Good news on the cultural front is rare in 2020s America, so we should gleefully celebrate recent updates from the Census Bureau about the resurgence of two-parent families raising children.

A half-century ago, nearly 90 percent of American children lived with both married parents, but that number cratered from the 1960s onward. The number of children living with a divorced or never-married single parent tripled from only nine percent in 1960 to 28 percent in 2005.

But, suddenly the tide turns.

For the first time since the 1980s, over 70 percent of American kids live with both married parents again. The trend is too small and too new to claim victory, to be sure.

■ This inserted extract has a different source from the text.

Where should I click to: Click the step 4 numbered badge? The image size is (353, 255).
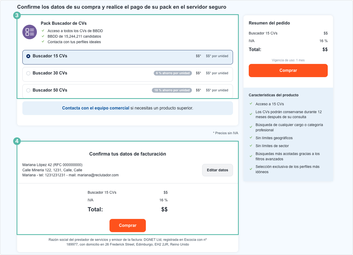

Nonetheless, it represents a positive and very welcome return to traditional structure.

The question from here, how do we strengthen and stabilize those families?

In a society that increasingly promotes toxic cultural rot, enabled by big business and its toady allies in the federal government, private institutions must flourish or the torch of Western Civilization will extinguish. No institution matters more than the family, and we need policies that will, once again, empower families to thrive.

Specifically, what is the agenda to return to an America where a family can comfortably exist on one income?

Before delving into the policy details, note that this goal is not some peculiar, unpopular wish of only religious traditionalists. In fact, studies widely support the notion that most Americans do not welcome the present structure of both parents working full time.

A Gallup poll found that the majority of women with children under 18 want to stay home with their children rather than work.

Even among women without children, the same survey reported that 39 percent of women prefer to be homemakers rather than working outside the home.